Install build tools:

sudo apt install -y build-essential pkg-config linux-headers-$(uname -r) python3.12-dev

Remove Existing Drivers and Block Nouveau

Remove existing NVIDIA drivers:

sudo apt purge -y '*nvidia*' 'cuda*'
sudo apt autoremove -y
sudo apt autoclean

Block nouveau drivers:

sudo tee /etc/modprobe.d/blacklist-nouveau.conf >/dev/null <<'EOF'
blacklist nouveau
options nouveau modeset=0
EOF
sudo update-initramfs -u

Install Official NVIDIA Drivers

Download CUDA repository pin:

cd /tmp
wget -q https://developer.download.nvidia.com/compute/cuda/repos/ubuntu2404/x86_64/cuda-ubuntu2404.pin
sudo mv cuda-ubuntu2404.pin /etc/apt/preferences.d/cuda-repository-pin-600

Install CUDA repository keyring:

wget -q https://developer.download.nvidia.com/compute/cuda/repos/ubuntu2404/x86_64/cuda-archive-keyring.gpg
sudo install -m 644 cuda-archive-keyring.gpg /usr/share/keyrings/cuda-archive-keyring.gpg

Add CUDA repository:

sudo tee /etc/apt/sources.list.d/nvidia-cuda.list >/dev/null <<'EOF'
deb [signed-by=/usr/share/keyrings/cuda-archive-keyring.gpg] https://developer.download.nvidia.com/compute/cuda/repos/ubuntu2404/x86_64/ /
EOF

Install NVIDIA drivers and (optional) CUDA toolkit:

sudo apt update
sudo apt install -y nvidia-open-590 cuda-toolkit-12-8

Reboot to load drivers:

sudo reboot

Verify Installation

Verify NVIDIA installation:

nvidia-smi
/usr/local/cuda-12.8/bin/nvcc --version

Part II: vLLM User and Directory Setup

Create Dedicated User and Directories

Create vllm user and group:

sudo groupadd --system vllm
sudo useradd --system --gid vllm --create-home --home-dir /opt/vllm --shell /bin/bash vllm
sudo usermod -aG video,render vllm

Note: Adding the user to video and render groups grants access to GPU devices (/dev/nvidia*). Without this, the service may fail with permission errors.

Create directories:

sudo mkdir -p /opt/vllm /opt/models /etc/vllm

Set ownership and permissions:

sudo chown -R vllm:vllm /opt/vllm /opt/models
sudo chown root:vllm /etc/vllm
sudo chmod 750 /etc/vllm

Install uv Package Manager

Install uv as vllm user:

sudo -u vllm bash -c 'curl -LsSf https://astral.sh/uv/install.sh | sh'

Part III: vLLM Installation

Install vLLM in Virtual Environment

Install vLLM and huggingface-hub:

sudo -u vllm bash <<'EOF'
cd /opt/vllm
~/.local/bin/uv venv .venv
source .venv/bin/activate
~/.local/bin/uv pip install vllm huggingface-hub
vllm --version
EOF

Verify CUDA Access

Verify PyTorch can access CUDA (critical for catching misconfigured installations):

sudo -u vllm bash <<'EOF'
cd /opt/vllm
source .venv/bin/activate
python -c "import torch; print(f'CUDA available: {torch.cuda.is_available()}'); print(f'CUDA version: {torch.version.cuda}')"
EOF

Expected output: CUDA available: True and a CUDA version matching your installation (e.g., 12.8). If False, check driver installation and group membership.

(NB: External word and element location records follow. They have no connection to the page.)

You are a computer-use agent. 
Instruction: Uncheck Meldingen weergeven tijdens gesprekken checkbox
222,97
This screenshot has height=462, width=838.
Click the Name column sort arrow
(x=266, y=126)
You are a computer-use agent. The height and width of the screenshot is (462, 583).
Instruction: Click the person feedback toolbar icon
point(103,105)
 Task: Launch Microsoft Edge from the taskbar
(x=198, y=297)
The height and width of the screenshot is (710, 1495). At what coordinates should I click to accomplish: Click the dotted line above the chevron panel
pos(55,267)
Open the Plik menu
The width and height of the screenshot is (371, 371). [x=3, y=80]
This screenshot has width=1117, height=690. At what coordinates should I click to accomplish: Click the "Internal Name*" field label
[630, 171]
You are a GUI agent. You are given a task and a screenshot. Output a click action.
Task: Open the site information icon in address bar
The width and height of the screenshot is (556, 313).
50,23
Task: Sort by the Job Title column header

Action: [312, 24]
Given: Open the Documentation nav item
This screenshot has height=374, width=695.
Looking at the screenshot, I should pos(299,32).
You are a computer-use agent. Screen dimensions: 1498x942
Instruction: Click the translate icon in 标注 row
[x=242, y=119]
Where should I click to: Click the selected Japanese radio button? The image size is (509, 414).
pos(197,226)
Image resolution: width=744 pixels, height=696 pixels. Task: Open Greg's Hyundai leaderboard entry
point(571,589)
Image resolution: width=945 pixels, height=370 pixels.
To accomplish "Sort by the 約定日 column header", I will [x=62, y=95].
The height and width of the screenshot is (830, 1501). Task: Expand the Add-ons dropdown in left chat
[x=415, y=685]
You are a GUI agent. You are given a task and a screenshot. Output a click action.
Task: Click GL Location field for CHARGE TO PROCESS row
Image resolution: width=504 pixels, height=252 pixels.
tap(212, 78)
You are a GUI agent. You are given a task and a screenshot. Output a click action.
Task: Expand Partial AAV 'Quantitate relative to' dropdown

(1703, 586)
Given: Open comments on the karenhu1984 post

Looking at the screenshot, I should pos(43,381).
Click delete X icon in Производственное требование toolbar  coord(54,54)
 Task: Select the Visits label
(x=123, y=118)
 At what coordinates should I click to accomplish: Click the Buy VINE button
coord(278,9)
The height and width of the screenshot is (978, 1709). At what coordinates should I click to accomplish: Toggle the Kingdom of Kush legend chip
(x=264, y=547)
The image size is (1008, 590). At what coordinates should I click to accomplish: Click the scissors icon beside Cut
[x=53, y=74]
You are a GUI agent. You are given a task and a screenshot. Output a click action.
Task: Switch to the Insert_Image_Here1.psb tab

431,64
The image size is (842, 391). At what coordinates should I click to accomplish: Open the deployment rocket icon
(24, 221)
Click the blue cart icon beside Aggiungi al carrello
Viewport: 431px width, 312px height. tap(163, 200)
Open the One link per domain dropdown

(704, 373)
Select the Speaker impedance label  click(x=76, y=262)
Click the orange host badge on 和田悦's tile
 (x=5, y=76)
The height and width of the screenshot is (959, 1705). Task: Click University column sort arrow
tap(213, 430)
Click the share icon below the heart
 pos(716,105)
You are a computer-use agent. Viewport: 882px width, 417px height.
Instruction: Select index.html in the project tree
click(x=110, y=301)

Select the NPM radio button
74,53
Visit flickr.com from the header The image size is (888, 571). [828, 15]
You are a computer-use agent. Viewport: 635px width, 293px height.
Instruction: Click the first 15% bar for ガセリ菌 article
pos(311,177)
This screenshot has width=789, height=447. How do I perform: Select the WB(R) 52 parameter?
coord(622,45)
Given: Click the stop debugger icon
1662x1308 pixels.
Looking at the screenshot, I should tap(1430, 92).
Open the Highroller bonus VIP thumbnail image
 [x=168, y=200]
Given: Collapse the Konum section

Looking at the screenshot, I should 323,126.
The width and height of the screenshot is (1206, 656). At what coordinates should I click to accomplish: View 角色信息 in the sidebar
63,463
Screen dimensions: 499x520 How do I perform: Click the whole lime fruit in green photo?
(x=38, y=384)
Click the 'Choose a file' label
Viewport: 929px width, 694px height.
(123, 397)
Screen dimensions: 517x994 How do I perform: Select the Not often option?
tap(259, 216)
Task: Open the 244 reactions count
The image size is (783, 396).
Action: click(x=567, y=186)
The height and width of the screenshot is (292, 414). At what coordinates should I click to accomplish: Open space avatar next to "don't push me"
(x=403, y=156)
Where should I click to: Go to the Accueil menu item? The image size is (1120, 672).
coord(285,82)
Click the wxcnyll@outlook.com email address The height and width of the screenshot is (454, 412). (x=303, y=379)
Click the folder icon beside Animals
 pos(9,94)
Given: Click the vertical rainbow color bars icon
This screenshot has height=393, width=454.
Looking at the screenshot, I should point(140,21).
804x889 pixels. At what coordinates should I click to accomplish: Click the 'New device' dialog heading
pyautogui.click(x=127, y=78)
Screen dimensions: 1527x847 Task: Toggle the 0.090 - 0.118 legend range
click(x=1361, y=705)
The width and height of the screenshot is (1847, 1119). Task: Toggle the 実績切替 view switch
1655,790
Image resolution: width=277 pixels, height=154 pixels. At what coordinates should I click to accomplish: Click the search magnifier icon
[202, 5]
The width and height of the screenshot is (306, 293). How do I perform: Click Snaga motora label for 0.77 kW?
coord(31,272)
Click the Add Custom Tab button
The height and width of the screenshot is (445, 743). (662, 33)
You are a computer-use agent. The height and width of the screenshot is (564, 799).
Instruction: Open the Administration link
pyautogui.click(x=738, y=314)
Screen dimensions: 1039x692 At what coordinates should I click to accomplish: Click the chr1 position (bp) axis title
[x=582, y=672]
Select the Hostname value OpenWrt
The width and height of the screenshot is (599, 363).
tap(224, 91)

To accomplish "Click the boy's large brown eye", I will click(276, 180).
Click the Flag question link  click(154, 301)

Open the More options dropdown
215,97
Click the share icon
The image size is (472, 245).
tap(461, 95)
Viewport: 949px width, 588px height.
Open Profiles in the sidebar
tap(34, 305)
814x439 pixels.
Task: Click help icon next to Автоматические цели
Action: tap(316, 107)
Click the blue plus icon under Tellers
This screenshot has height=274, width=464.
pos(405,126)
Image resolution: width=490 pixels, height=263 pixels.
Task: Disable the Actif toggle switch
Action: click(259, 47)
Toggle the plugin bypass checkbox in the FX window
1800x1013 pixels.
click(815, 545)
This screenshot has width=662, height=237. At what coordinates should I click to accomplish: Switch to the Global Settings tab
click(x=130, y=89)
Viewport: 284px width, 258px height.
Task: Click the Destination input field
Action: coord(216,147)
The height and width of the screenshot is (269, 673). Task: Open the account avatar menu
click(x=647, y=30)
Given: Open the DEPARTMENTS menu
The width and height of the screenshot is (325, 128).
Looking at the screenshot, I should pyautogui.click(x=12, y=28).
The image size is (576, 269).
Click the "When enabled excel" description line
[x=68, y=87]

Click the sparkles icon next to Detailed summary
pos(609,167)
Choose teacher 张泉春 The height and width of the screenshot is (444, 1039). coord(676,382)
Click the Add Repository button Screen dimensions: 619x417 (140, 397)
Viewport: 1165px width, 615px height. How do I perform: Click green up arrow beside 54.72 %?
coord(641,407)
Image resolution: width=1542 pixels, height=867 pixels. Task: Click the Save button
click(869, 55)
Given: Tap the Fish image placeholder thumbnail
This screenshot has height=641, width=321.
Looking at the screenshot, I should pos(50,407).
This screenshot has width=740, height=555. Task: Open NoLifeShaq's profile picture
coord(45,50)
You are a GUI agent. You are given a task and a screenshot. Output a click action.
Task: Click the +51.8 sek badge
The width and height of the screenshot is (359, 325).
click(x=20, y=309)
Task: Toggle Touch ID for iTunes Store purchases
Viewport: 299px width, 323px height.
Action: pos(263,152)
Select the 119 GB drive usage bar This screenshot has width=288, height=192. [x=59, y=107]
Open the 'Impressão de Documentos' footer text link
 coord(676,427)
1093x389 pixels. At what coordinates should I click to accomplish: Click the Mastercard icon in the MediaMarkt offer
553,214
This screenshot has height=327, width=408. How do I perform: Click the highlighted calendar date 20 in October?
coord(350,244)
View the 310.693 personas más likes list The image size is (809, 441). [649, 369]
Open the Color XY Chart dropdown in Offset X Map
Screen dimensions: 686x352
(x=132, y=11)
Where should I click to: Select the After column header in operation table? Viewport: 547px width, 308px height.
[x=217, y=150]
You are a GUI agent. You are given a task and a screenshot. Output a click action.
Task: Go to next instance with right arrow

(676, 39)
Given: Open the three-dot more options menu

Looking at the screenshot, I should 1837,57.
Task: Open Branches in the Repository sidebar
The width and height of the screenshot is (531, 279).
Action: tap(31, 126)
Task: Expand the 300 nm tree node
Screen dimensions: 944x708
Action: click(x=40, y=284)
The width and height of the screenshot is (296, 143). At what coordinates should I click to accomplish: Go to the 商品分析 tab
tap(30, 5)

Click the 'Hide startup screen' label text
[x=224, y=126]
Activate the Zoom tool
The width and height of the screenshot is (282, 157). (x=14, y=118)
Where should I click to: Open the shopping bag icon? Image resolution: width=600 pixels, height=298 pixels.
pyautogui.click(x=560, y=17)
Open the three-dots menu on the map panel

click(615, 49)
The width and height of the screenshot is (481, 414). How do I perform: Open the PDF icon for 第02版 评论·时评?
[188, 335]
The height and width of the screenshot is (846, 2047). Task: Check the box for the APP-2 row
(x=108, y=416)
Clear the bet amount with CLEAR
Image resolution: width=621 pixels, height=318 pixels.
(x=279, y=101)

Optional: Download Model from Hugging Face

Note: Some models (e.g., Llama) require Hugging Face authentication. If needed, run hf login as the vllm user before downloading.

Download model:

sudo -u vllm bash <<'EOF'
cd /opt/vllm
source .venv/bin/activate
hf download microsoft/Phi-4-mini-instruct \
  --local-dir /opt/models/phi-4-mini-instruct
EOF

Verify model download:

ls -lh /opt/models/phi-4-mini-instruct

Note: Verify key files exist: config.json, tokenizer files, and model weights. You can also manually copy models into /opt/models instead of downloading.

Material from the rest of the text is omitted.